**TASK GOAL:** Return the records exactly, keeping every line as it is.

**AVAILABLE RECORDS:**
☆ ☆ ☆ ☆ ☆ ☆ ☆
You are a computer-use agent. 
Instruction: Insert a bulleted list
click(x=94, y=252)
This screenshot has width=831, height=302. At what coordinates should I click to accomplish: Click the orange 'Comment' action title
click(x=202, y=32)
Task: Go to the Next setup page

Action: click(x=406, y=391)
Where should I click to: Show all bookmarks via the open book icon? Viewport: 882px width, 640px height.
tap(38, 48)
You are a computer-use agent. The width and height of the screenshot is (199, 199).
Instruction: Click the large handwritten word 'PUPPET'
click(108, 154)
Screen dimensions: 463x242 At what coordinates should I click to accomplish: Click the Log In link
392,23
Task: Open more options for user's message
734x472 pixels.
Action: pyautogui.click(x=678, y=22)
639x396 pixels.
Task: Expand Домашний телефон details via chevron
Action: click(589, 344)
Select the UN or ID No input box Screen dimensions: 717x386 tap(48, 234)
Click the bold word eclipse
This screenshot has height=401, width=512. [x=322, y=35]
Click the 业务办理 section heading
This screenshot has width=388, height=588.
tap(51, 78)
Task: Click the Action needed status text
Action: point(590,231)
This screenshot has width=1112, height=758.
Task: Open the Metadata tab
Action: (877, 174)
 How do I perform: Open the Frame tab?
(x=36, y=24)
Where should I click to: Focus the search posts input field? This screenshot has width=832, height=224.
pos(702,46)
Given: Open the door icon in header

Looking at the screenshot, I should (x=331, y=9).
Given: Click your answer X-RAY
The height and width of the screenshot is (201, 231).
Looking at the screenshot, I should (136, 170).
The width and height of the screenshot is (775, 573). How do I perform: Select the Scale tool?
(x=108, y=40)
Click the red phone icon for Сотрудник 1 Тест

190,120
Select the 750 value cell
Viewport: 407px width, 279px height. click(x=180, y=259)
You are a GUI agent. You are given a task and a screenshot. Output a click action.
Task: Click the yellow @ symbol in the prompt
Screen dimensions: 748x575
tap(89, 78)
☆ ☆ ☆ ☆ ☆ ☆ ☆
**RESPONSE AREA:**
You are a computer-use agent. 
Instruction: Insert a bulleted list
click(x=94, y=252)
This screenshot has width=831, height=302. At what coordinates should I click to accomplish: Click the orange 'Comment' action title
click(x=202, y=32)
Task: Go to the Next setup page

Action: click(x=406, y=391)
Where should I click to: Show all bookmarks via the open book icon? Viewport: 882px width, 640px height.
tap(38, 48)
You are a computer-use agent. The width and height of the screenshot is (199, 199).
Instruction: Click the large handwritten word 'PUPPET'
click(108, 154)
Screen dimensions: 463x242 At what coordinates should I click to accomplish: Click the Log In link
392,23
Task: Open more options for user's message
734x472 pixels.
Action: pyautogui.click(x=678, y=22)
639x396 pixels.
Task: Expand Домашний телефон details via chevron
Action: click(589, 344)
Select the UN or ID No input box Screen dimensions: 717x386 tap(48, 234)
Click the bold word eclipse
This screenshot has height=401, width=512. [x=322, y=35]
Click the 业务办理 section heading
This screenshot has width=388, height=588.
tap(51, 78)
Task: Click the Action needed status text
Action: point(590,231)
This screenshot has width=1112, height=758.
Task: Open the Metadata tab
Action: (877, 174)
 How do I perform: Open the Frame tab?
(x=36, y=24)
Where should I click to: Focus the search posts input field? This screenshot has width=832, height=224.
pos(702,46)
Given: Open the door icon in header

Looking at the screenshot, I should (x=331, y=9).
Given: Click your answer X-RAY
The height and width of the screenshot is (201, 231).
Looking at the screenshot, I should (136, 170).
The width and height of the screenshot is (775, 573). How do I perform: Select the Scale tool?
(x=108, y=40)
Click the red phone icon for Сотрудник 1 Тест

190,120
Select the 750 value cell
Viewport: 407px width, 279px height. click(x=180, y=259)
You are a GUI agent. You are given a task and a screenshot. Output a click action.
Task: Click the yellow @ symbol in the prompt
Screen dimensions: 748x575
tap(89, 78)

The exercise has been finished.